Les travaux de Bouchard et St-Amant (1996) suggèrent que, de manière générale, les garçons adhèrent plus aux stéréotypes sexuels et restent plus proches des modèles de sexe proposés que les filles. Il est intéressant de noter, par ailleurs, que ces modèles de sexe « leur donnent du pouvoir socialement » (Bouchard, St Amant et Tondreau, 1997). Dans l’ensemble, les garçons démontrent une plus grande propension au conformisme en ce qui a trait à leur définition de « l’identité masculine ». Les garçons seraient aussi plus enclins à approuver une situation inégalitaire. Enfin, par diverses prises de position, plusieurs garçons manifestent une distanciation certaine de monde scolaire (Bouchard, St-Amant et Tondreau, 1997).

De façon générale, l’équipe de rédaction privilégie l’utilisation du mot « genre » et « stéréotypes de genre » à « sexe » et « stéréotypes sexuels ». Ce vocabulaire faire référence au caractère social de l’identité sexuée et nous prenons une distance face aux représentations binaires (homme et femme) du spectre du genre. Cependant, certains auteurs et autrices de texte plus anciens n’utilisaient pas ce vocabulaire qui s’est popularisé dans les dernières décennies. Les textes de Bouchard, St-Amant et Tondreau en sont un bon exemple. Par soucis de citer fidèlement les propos rapportés, nous avons maintenu dans ce cas-ci l’utilisation du terme stéréotype sexuel.

La construction identitaire des filles

Alors que les garçons construisent leur identité en portant attention aux réactions des autres garçons et des hommes, les filles sont souvent plus ouvertes et à l’écoute du monde des adultes (CSE, 1999). Leur construction identitaire n’est pas, comme celle des garçons, articulée autour de l’obligation de prouver leur féminité, ni à se distancier de tout élément perçu comme masculin pour être reconnue comme une femme.

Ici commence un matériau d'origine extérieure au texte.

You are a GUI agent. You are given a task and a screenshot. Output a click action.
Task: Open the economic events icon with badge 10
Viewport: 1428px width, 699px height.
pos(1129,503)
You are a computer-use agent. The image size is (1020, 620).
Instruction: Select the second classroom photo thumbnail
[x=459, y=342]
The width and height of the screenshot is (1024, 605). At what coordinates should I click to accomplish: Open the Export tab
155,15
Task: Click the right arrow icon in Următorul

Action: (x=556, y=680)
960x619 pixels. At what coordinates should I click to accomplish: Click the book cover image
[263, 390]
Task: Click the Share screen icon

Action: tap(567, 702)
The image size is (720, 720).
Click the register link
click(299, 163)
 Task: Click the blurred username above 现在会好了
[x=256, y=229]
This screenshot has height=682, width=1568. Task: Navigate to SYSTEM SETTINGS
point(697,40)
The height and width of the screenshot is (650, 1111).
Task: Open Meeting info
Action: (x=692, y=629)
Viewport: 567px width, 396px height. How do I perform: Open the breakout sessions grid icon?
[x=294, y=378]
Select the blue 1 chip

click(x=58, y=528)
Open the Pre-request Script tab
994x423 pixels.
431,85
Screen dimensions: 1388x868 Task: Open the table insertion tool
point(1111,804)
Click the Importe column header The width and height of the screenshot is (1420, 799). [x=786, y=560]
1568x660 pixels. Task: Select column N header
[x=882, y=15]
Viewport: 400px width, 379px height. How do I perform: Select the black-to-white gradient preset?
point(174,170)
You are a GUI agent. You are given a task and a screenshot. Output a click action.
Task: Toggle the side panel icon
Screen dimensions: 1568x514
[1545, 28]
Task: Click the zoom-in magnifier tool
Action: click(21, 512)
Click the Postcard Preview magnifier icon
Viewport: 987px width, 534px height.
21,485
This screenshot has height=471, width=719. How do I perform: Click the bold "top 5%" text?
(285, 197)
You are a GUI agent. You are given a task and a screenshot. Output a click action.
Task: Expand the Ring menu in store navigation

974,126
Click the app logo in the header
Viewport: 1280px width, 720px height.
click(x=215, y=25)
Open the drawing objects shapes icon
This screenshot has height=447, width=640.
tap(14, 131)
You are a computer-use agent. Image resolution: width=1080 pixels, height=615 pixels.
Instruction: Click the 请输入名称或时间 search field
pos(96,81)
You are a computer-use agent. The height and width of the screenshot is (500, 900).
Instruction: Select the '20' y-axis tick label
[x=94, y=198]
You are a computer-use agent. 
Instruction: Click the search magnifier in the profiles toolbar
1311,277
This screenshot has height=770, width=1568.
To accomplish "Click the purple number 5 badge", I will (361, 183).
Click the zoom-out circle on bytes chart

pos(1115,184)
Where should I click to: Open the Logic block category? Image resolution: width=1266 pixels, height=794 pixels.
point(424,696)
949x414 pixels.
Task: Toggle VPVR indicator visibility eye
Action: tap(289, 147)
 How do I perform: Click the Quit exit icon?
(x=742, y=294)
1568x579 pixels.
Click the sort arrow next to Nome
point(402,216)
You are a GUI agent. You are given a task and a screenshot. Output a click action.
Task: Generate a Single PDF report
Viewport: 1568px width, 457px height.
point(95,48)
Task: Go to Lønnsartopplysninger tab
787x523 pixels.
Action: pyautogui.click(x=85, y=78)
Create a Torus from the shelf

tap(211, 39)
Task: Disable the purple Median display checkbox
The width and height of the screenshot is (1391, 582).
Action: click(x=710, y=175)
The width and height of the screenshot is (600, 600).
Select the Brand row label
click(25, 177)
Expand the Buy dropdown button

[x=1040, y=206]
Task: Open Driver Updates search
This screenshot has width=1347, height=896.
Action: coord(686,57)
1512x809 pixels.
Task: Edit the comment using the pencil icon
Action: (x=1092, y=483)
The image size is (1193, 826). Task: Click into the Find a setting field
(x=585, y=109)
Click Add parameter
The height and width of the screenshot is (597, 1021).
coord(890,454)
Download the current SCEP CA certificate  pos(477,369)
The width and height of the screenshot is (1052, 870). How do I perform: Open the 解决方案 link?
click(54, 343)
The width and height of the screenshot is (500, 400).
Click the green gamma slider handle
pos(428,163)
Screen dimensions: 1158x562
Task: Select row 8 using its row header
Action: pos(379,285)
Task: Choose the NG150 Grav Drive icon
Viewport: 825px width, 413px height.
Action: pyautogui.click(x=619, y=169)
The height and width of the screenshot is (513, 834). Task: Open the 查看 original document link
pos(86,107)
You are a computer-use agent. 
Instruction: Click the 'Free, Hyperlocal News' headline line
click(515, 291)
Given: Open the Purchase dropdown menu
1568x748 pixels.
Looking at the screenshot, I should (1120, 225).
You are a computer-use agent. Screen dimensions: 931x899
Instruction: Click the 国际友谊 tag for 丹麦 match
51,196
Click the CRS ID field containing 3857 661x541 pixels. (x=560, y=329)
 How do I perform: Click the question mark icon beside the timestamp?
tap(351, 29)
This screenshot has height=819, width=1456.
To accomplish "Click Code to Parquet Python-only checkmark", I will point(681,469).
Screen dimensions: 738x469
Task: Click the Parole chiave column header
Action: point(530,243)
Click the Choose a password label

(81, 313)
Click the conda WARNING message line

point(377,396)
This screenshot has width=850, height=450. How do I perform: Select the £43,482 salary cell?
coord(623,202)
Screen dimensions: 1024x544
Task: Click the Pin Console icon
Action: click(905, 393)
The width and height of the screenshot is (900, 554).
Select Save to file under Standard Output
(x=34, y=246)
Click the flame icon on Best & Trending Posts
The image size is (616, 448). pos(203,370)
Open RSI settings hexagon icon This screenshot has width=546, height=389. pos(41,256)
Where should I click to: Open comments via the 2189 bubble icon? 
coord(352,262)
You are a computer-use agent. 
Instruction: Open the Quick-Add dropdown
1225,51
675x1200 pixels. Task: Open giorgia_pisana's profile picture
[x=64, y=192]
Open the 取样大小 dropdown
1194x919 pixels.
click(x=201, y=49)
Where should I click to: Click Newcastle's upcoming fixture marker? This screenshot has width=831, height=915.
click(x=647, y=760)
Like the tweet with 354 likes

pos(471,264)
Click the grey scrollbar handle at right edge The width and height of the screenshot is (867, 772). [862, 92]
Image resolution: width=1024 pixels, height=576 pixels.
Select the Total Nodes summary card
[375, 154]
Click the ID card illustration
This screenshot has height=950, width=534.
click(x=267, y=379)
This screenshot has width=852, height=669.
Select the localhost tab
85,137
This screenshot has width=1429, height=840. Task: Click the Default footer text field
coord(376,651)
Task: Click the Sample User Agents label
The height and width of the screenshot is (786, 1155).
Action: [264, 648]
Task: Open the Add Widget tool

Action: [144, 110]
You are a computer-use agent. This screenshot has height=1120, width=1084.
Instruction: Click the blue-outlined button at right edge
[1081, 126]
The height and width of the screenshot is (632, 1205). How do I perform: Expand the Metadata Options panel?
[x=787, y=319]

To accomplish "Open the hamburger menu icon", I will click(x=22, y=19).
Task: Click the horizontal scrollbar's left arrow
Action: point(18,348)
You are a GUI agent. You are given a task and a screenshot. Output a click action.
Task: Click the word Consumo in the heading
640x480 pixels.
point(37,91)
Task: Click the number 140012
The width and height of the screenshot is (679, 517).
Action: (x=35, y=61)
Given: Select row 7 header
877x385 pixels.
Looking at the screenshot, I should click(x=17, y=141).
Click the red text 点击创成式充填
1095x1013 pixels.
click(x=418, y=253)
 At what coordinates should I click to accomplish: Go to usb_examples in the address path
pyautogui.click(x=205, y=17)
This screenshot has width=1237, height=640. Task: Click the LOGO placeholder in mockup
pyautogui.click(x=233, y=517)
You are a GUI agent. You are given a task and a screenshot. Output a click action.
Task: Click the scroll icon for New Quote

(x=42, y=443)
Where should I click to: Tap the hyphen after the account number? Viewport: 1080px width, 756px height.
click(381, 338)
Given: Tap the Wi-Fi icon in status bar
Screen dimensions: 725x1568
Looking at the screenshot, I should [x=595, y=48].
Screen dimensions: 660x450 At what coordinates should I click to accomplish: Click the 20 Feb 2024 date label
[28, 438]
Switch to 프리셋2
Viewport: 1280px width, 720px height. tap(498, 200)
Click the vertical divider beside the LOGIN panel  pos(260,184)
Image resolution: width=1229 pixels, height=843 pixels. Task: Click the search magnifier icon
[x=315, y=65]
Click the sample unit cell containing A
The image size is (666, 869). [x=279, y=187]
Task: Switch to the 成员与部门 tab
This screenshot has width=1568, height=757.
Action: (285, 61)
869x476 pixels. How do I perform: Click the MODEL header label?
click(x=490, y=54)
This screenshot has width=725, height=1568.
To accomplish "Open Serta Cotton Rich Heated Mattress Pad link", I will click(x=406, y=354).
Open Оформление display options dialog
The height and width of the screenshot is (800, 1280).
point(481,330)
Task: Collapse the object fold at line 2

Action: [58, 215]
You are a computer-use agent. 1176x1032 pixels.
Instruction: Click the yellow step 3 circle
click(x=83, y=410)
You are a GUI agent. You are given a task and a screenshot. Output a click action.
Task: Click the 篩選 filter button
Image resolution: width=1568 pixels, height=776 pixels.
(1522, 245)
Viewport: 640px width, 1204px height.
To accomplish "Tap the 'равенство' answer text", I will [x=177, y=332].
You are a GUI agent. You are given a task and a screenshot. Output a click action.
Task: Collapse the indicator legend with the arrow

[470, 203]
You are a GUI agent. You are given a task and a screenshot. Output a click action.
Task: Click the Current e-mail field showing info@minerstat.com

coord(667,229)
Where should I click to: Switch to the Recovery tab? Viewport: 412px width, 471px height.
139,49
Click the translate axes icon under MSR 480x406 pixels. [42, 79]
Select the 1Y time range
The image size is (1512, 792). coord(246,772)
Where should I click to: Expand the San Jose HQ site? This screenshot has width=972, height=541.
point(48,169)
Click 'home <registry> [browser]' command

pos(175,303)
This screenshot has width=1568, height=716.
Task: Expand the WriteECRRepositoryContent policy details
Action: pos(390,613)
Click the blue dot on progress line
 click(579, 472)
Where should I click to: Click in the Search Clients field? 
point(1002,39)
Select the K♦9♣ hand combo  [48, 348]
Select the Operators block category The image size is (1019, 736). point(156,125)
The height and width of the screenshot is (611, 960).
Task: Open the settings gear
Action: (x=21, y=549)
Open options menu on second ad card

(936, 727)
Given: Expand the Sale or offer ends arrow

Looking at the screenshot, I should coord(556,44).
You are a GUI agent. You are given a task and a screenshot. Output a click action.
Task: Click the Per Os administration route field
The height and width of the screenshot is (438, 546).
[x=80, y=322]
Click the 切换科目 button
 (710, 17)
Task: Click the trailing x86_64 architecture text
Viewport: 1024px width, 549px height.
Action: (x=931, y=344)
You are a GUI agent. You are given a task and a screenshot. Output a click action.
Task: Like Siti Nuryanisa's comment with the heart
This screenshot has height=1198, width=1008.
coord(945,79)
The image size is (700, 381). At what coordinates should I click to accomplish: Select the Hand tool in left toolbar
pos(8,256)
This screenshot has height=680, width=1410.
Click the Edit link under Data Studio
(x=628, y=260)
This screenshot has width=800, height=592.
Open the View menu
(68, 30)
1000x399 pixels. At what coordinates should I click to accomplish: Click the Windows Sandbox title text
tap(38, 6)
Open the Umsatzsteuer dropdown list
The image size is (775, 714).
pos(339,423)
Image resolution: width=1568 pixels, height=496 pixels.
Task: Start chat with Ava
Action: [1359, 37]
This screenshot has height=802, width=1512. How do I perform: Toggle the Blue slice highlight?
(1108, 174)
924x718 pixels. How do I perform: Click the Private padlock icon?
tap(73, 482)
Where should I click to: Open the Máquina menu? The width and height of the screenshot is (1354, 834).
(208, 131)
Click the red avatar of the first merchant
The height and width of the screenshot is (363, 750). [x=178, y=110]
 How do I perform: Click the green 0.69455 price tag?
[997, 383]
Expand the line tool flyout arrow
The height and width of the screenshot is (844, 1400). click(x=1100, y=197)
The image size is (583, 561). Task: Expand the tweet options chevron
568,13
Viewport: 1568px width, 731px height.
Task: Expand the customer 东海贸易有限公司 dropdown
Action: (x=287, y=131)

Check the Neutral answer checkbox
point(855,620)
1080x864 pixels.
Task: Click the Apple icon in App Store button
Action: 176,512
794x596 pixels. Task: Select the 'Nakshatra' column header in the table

La construction identitaire des filles a une forte dimension relationnelle. En plus de la recherche d’autonomie croissante qui caractérise l’adolescence, elles tiennent compte de leurs relations interpersonnelles dans la validation de leur identité. Elles sont plus animées par la volonté de se faire accepter par l’autre et le regard des adultes est plus souvent pris en compte (CSE, 1999). Par exemple, les filles vont plus souvent poser des actions dans la perspective de se faire accepter, voire apprécier par l’enseignant ou l’enseignante et par le groupe de pairs. Cette attitude a souvent pour conséquence que les filles seront davantage dociles face aux règles qui émergent du monde des adultes.

Si les filles semblent en moyenne plus préoccupées par la validation du monde des adultes, elles adhèrent, en moyenne, moins aux stéréotypes de genre que les garçons. Elles sont plus nombreuses à montrer des signes de résistance ou de rébellion par rapport aux normes et aux valeurs qui en découlent en plus d’être moins enclines à porter un jugement sur la base de l’appartenance à un sexe ou à l’autre (Bouchard, St-Amant, 1996). Cette plus grande souplesse serait, selon Bouchard, St Amant et Tondreau (1997) liée à une meilleure compréhension et conscience des rapports sociaux de sexe, notamment parce que le sexisme joue en leur défaveur.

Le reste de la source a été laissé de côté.